40 tysięcy kilometrów przez Afrykę przejedzie grupa rowerzystów śladami przedwojennego poznańskiego podróżnika Kazimierza Nowaka. Sztafeta ruszyła dziś z poznańskiego dworca PKP. To tam Ryszard Kapuściński odsłaniał tablicę poświęconą Nowakowi.

Kazimierz Nowak był przed wojną reporterem poznańskich gazet. Podróż była jego marzeniem, ale też koniecznością. Chciał utrzymać rodzinę za honoraria z relacji z podróży publikowane w prasie. Jego listy i zdjęcia to niezwykły bo subiektywny zapis Afryki. Niestety Nowak zmarł rok po powrocie z pięcioletniej podróży na zapalenie płuc. Jego organizm mocno osłabiła malaria.

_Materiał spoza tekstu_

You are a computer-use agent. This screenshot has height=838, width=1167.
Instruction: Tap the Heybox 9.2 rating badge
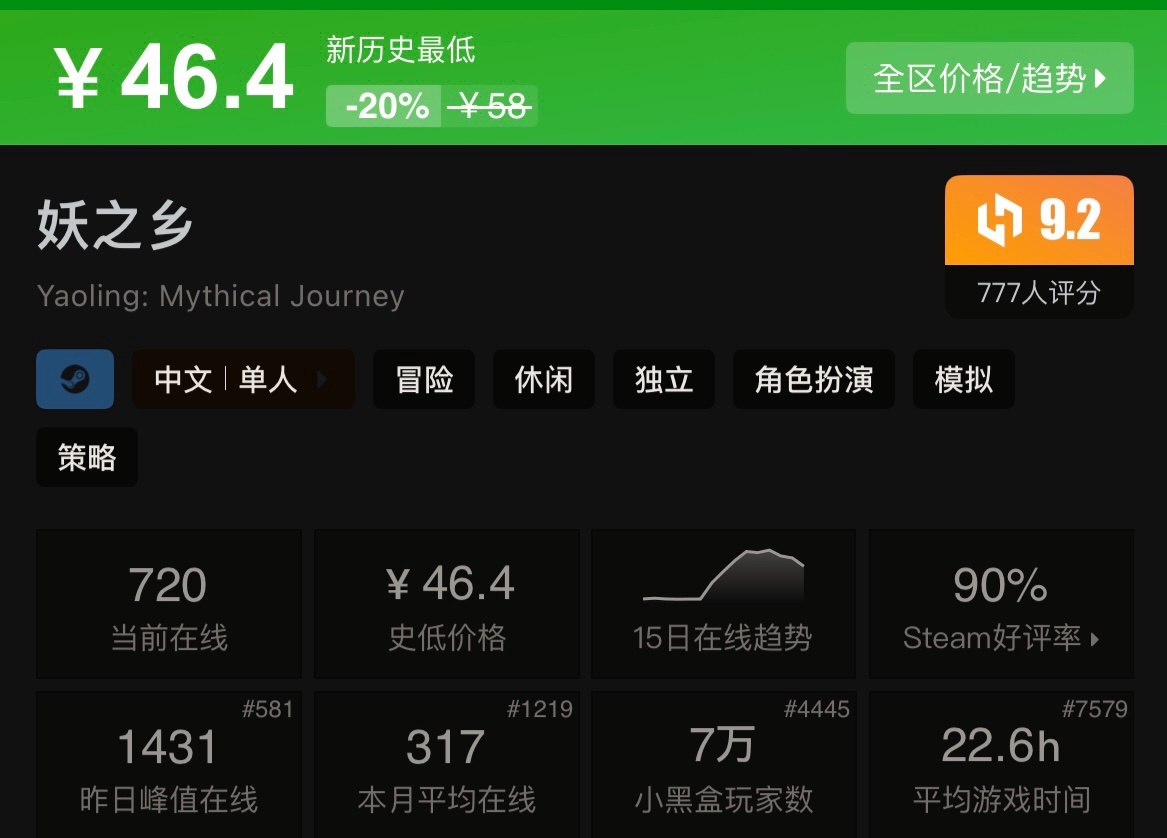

Rowerzyści wyruszyli rano z Boruszyna gdzie mieszkał podróżnik. Na symboliczne pożegnanie wyprawy przyjechali z ponad godzinnym opóźnieniem. Wszystko przez śnieg.

Trasa została podzielona na 24 etapy. W każdym jechać będą czteroosobowe grupy.

Teksty Nowaka można przeczytać w książce „Rowerem i pieszo przez Czarny Ląd. Ryszard Kapuściński nazwał ją klasyką polskiego reportażu.